%%

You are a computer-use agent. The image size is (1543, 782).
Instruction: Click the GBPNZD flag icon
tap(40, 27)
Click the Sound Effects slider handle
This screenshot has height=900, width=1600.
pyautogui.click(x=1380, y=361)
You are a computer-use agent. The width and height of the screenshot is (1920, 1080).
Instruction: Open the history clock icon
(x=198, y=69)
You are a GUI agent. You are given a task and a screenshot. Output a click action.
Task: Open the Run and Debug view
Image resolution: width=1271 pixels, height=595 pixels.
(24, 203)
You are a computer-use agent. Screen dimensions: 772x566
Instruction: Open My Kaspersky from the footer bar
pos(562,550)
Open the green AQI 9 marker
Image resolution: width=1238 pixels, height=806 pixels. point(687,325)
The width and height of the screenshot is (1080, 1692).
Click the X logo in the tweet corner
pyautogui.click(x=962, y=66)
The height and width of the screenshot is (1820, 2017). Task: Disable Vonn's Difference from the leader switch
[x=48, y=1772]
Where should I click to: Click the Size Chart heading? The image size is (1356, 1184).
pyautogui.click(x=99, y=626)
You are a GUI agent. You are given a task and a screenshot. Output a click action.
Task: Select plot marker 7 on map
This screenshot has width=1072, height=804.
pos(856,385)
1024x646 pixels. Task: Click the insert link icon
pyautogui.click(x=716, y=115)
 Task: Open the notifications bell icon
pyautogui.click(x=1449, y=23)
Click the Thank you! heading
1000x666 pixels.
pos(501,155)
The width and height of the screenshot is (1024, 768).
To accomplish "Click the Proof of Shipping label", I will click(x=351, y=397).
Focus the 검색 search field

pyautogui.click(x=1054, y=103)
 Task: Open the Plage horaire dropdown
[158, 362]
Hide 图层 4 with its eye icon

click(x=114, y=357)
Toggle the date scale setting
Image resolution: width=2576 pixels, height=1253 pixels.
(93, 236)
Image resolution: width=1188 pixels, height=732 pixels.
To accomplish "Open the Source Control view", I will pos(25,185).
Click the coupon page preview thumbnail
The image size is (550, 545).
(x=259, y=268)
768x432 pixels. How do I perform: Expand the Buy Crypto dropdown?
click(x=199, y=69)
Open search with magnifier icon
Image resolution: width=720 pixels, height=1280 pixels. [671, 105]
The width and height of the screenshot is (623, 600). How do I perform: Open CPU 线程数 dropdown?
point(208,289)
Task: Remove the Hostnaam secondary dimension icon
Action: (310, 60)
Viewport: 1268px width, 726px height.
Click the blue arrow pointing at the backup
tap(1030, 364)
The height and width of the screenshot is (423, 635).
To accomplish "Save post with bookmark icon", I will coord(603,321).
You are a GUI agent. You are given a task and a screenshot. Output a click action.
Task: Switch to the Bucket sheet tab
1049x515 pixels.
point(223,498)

%%

_Goal of the exercise:_
Repeat each of the items above word for word.

_Final answer:_
You are a computer-use agent. The image size is (1543, 782).
Instruction: Click the GBPNZD flag icon
tap(40, 27)
Click the Sound Effects slider handle
This screenshot has height=900, width=1600.
pyautogui.click(x=1380, y=361)
You are a computer-use agent. The width and height of the screenshot is (1920, 1080).
Instruction: Open the history clock icon
(x=198, y=69)
You are a GUI agent. You are given a task and a screenshot. Output a click action.
Task: Open the Run and Debug view
Image resolution: width=1271 pixels, height=595 pixels.
(24, 203)
You are a computer-use agent. Screen dimensions: 772x566
Instruction: Open My Kaspersky from the footer bar
pos(562,550)
Open the green AQI 9 marker
Image resolution: width=1238 pixels, height=806 pixels. point(687,325)
The width and height of the screenshot is (1080, 1692).
Click the X logo in the tweet corner
pyautogui.click(x=962, y=66)
The height and width of the screenshot is (1820, 2017). Task: Disable Vonn's Difference from the leader switch
[x=48, y=1772]
Where should I click to: Click the Size Chart heading? The image size is (1356, 1184).
pyautogui.click(x=99, y=626)
You are a GUI agent. You are given a task and a screenshot. Output a click action.
Task: Select plot marker 7 on map
This screenshot has width=1072, height=804.
pos(856,385)
1024x646 pixels. Task: Click the insert link icon
pyautogui.click(x=716, y=115)
 Task: Open the notifications bell icon
pyautogui.click(x=1449, y=23)
Click the Thank you! heading
1000x666 pixels.
pos(501,155)
The width and height of the screenshot is (1024, 768).
To accomplish "Click the Proof of Shipping label", I will click(x=351, y=397).
Focus the 검색 search field

pyautogui.click(x=1054, y=103)
 Task: Open the Plage horaire dropdown
[158, 362]
Hide 图层 4 with its eye icon

click(x=114, y=357)
Toggle the date scale setting
Image resolution: width=2576 pixels, height=1253 pixels.
(93, 236)
Image resolution: width=1188 pixels, height=732 pixels.
To accomplish "Open the Source Control view", I will pos(25,185).
Click the coupon page preview thumbnail
The image size is (550, 545).
(x=259, y=268)
768x432 pixels. How do I perform: Expand the Buy Crypto dropdown?
click(x=199, y=69)
Open search with magnifier icon
Image resolution: width=720 pixels, height=1280 pixels. [671, 105]
The width and height of the screenshot is (623, 600). How do I perform: Open CPU 线程数 dropdown?
point(208,289)
Task: Remove the Hostnaam secondary dimension icon
Action: (310, 60)
Viewport: 1268px width, 726px height.
Click the blue arrow pointing at the backup
tap(1030, 364)
The height and width of the screenshot is (423, 635).
To accomplish "Save post with bookmark icon", I will coord(603,321).
You are a GUI agent. You are given a task and a screenshot. Output a click action.
Task: Switch to the Bucket sheet tab
1049x515 pixels.
point(223,498)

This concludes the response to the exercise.